The search party landed and reported no success. “We flew up and down and round and round,” Jessop said. “Nothing but steppe, I’m afraid.”

“Very empty,” Maynard said. “Jolly hard on the eyeballs, looking at nothing.”

“Not good enough,” Griffin told them. “Get yourselves a sandwich and go back and look again. That Nine’s got to be somewhere.” He watched them trudge away. “The squadron never gives up!” he shouted. “It could be you lying out there. Or me.”

“Then why don’t you bloody well come and help?” Jessop said, very quietly. As the day had grown hotter, the air had got bumpier. The Camel was not built for comfort. After two long flights his backside ached. Now they were going back again. This wasn’t why he came to Russia.

11

Captain Brazier was bored because he had nothing to do. In France, when he was adjutant of an R.F.C. squadron, he had had power: he was the man to whom new arrivals reported, he told them the drill, allocated their billets, chose their servants. He organized funerals, trained the pallbearers, made sure the firing party discharged in unison, and God help anyone who cracked a smile. He met visiting generals, inspected latrines, forwarded recommendations for decorations, blasted mechanics who needed a haircut. In France, he mattered.

Now he was what the Army called a ‘useless mouth’, a commander with nothing to command, as bad as a pay clerk or a bandsman, fit only to be evacuated when the battle approached. He lived in a railway train among a waste of prairie, surrounded by natives who never washed, never shaved, and talked gobbledegook. It was a pity the Kaiser’s war had to end. It wasn’t perfect, but at least it was fought in the King’s English. In France, if you told a chap the Boche had put the kibosh on the frogs, the other chap understood you. God knows what it would sound like in Russian.

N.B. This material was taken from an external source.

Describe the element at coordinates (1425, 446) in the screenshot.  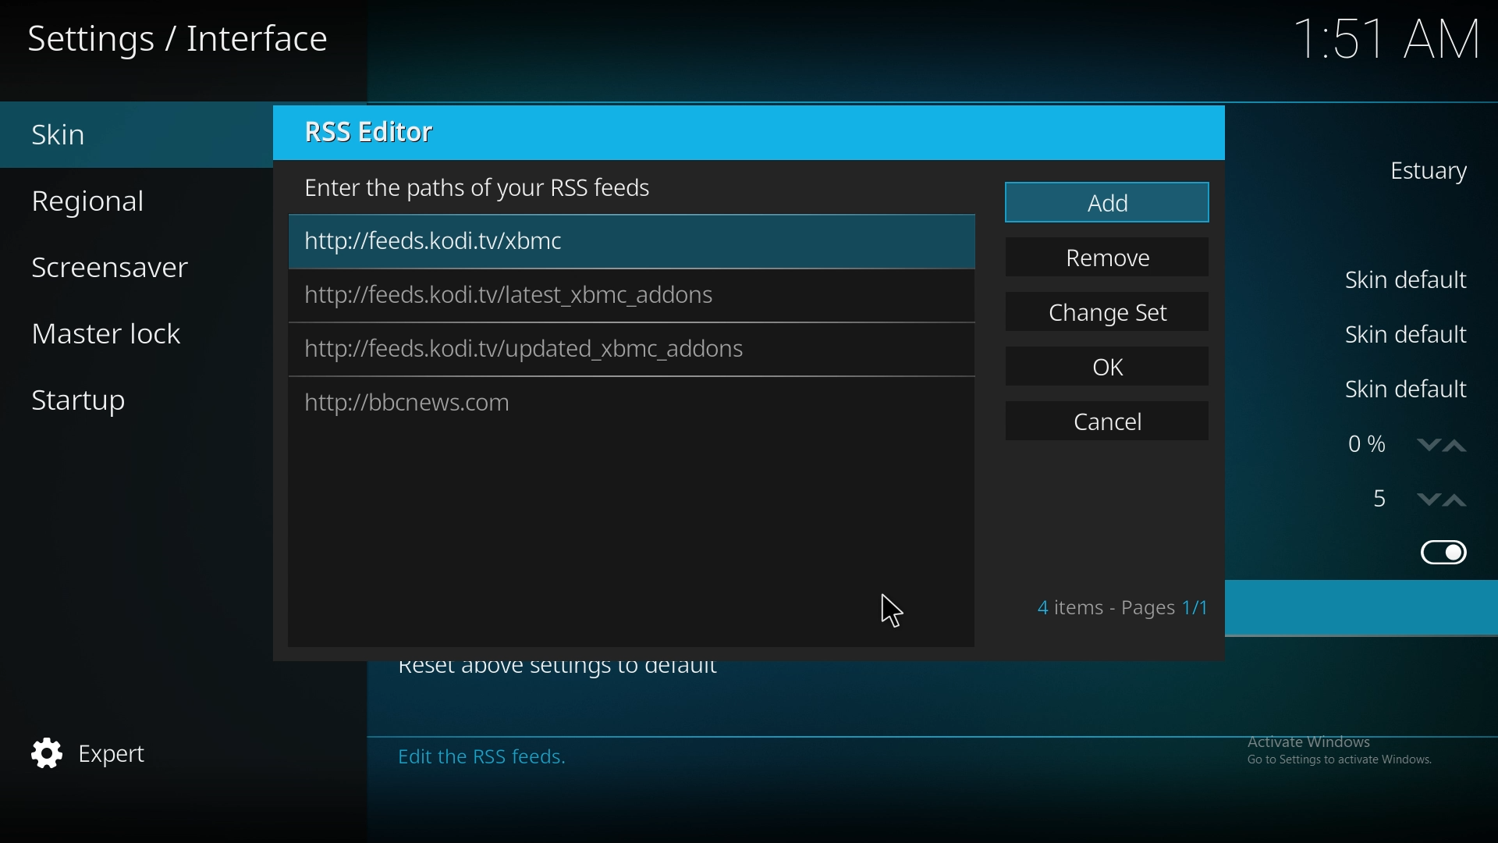
I see `decrease zoom` at that location.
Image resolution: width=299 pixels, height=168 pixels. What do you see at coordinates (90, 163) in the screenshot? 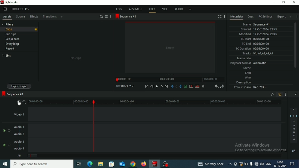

He sat in his Orderly Room and rolled a bit of blotting paper into a pellet. Only half the Pullman car was his, the other half was Lacey’s office and radio room. He flicked the pellet at Lacey but it fell short. Lacey, listening on headphones, noticed nothing. Brazier made another pellet and fired again, but too hard: it flew over Lacey’s head. “Alright,” he growled. “One under, one over. Now watch out.” He fired again, just as Lacey reached down to open a desk drawer, and the pellet flew through the space where his head had been. “Hell’s teeth!” Brazier roared. “Play the white man, can’t you? I blew your head off, dammit.”

“I’ll call you in fifteen minutes,” Lacey told someone.